Question soumise le 9 juillet 2013

M. Pascal Cherki attire l'attention de Mme la ministre de l'enseignement supérieur et de la recherche sur les dysfonctionnements régulièrement constatés dans certaines universités concernant le recrutement des enseignants-chercheurs. Des arrêts récents du Conseil d'État ont sanctionné les excès de pouvoir commis par des comités de sélection (Voir les arrêts n° 333712 et 341103 du 14 octobre 2011, n° 334084 du 26 octobre 2011 et n° 3338095 du 5 décembre 2011). Le recrutement « entre soi » produit des effets similaires à ces excès de pouvoir. Ainsi, la composition des comités de sélection pose problème lorsque des personnes fonctionnant en réseaux, locaux ou nationaux, forment des comités facilitant des recrutements entre proches au détriment du recrutement de meilleurs candidats répondant mieux au projet de l'établissement. Le problème n'est pas le recrutement de candidats locaux, mais le favoritisme et le clientélisme qui introduisent injustice et inégalité entre candidats et portent atteinte à la qualité des recrutements. Pour leur part, Olivier Godechot et Alexandra Louvet, chercheurs au CNRS, ont quantifié pour la première fois en 2008, le phénomène du localisme.
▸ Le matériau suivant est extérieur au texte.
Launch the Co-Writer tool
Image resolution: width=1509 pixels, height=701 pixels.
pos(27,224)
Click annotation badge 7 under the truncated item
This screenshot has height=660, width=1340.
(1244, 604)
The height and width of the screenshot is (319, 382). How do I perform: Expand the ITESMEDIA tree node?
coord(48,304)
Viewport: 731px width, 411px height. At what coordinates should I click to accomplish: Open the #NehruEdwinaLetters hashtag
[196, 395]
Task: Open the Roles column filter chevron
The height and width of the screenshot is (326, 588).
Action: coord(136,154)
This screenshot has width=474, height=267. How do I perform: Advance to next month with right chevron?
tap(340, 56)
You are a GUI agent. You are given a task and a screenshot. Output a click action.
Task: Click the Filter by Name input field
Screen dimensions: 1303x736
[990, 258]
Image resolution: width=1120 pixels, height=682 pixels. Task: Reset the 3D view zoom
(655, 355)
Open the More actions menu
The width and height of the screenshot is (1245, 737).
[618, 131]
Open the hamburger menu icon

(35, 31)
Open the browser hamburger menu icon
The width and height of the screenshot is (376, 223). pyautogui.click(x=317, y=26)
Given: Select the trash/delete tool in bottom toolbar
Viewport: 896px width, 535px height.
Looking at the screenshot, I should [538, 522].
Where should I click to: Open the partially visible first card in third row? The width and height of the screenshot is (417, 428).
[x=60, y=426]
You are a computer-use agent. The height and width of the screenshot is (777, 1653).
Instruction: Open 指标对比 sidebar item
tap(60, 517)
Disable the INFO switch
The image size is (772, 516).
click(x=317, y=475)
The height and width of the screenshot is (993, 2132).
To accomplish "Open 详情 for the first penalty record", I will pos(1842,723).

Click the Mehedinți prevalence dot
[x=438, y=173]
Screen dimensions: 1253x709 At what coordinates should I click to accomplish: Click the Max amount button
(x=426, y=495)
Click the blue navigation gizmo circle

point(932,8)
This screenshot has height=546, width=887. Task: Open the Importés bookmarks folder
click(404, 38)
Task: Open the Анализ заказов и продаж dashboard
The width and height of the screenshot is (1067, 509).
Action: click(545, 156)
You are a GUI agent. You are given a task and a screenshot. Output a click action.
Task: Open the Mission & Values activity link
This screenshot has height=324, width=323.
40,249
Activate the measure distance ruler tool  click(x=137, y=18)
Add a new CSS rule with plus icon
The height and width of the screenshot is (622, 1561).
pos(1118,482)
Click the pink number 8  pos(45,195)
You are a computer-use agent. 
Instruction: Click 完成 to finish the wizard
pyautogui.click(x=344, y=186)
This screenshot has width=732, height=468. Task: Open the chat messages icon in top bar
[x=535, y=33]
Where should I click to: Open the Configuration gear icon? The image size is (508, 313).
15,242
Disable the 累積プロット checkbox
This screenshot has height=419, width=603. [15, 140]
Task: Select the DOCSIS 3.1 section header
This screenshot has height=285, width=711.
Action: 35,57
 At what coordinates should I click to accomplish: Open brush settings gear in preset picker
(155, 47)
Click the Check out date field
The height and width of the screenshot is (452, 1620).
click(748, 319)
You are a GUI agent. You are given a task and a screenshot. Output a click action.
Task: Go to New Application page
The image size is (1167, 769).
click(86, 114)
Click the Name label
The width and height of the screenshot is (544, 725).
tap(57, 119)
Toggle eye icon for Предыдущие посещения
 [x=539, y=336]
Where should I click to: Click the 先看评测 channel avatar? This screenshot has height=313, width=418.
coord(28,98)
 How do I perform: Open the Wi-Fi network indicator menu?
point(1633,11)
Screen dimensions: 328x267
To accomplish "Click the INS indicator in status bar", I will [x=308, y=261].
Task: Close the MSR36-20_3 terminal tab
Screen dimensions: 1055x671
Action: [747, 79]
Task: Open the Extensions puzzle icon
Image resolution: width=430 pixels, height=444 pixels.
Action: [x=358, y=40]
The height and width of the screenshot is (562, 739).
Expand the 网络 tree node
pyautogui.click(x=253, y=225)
Et les faits sont têtus : les candidats locaux ont dix-huit fois plus de chances que les candidats extérieurs de se voir confier un poste selon ces auteurs qui estiment que ce phénomène « produit à court terme une rupture de l'équité entre les candidats et pourrait en outre dégrader à plus long terme la qualité de l'enseignement et de la recherche universitaire ». Enfin, le ministre de l'enseignement supérieur et de la recherche, M. Laurent Wauquiez, avait annoncé dans un communiqué du 23 mars 2012 sa décision de mettre en place « une commission de déontologie afin de procéder à une analyse approfondie des procédures de recrutement et de promotion des enseignants-chercheurs et chercheurs ». Cette décision découlait d'un rapport de mission confiée en 2011 à Claudine Tiercelin, professeur au Collège de France, suite au suicide en 2008 d'une maître de conférences dont la titularisation avait été refusée pour « un motif profondément illégal » (aef.info n° 147687, n° 107148 et du 23 mars 2012). Considérant que cette commission n'a toujours pas été mise en place, il lui demande quelles dispositions elle compte prendre pour faire avancer cette question.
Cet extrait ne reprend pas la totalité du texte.